Last year, under the guise of “flexibility,” LTC homes asked to use less qualified staff to address a shortage of registered nurses and personal support workers, which they helped create.
The staffing shortage quickly became a crisis when COVID-19 hit, so the Ford government gave LTC homes what they’d been asking for, hopefully just for the duration of the pandemic.
The Ontario Long Term Care Association said homes shouldn’t be required to have at least one RN on duty 24-7, claiming a registered practical nurse could do the job, and also wanted to use untrained staff to do work done by college-trained PSWs.

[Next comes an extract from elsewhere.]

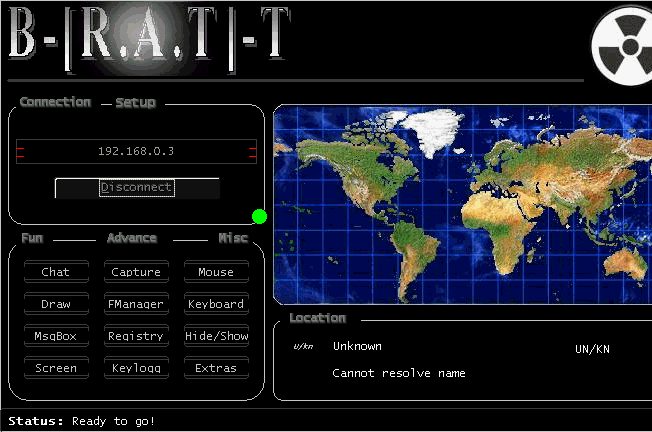
Task: Click the small u/kn flag icon
Action: tap(303, 347)
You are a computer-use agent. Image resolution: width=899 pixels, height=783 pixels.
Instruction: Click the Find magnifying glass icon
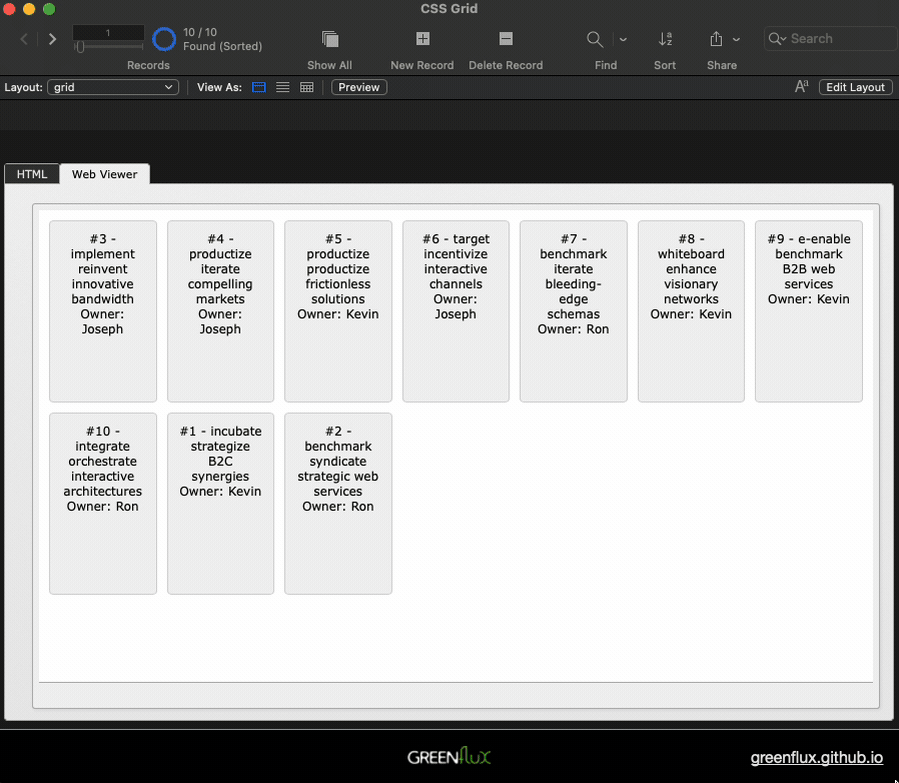point(595,39)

The province approved both changes in the pandemic Emergency Act, allowing LTC homes to use any staff, or even volunteers, to do the “direct care and comfort” work of PSWs.
Premier Doug Ford this week denied cabinet had rejected two requests from Long Term Care Minister Merrilee Fullerton for extra funding for LTC staff. There was no money for more staff, but immediate regulation changes to allow LTC homes to use cheaper, untrained labour.
LTC homes call it a “human resources emergency,” but nowhere in their nine-page submission to the government’s red tape commission in 2019 do they admit that precarious employment is a key cause of the problem. They claim the “greatest challenge” to hiring staff is a “high administrative workload,” and a “punitive culture” created by regulations and inspections.
In reality, too many LTC staff are hired on a part-time, temporary or contract basis, without benefits, and work at two or three homes, or take agency work, to make ends meet.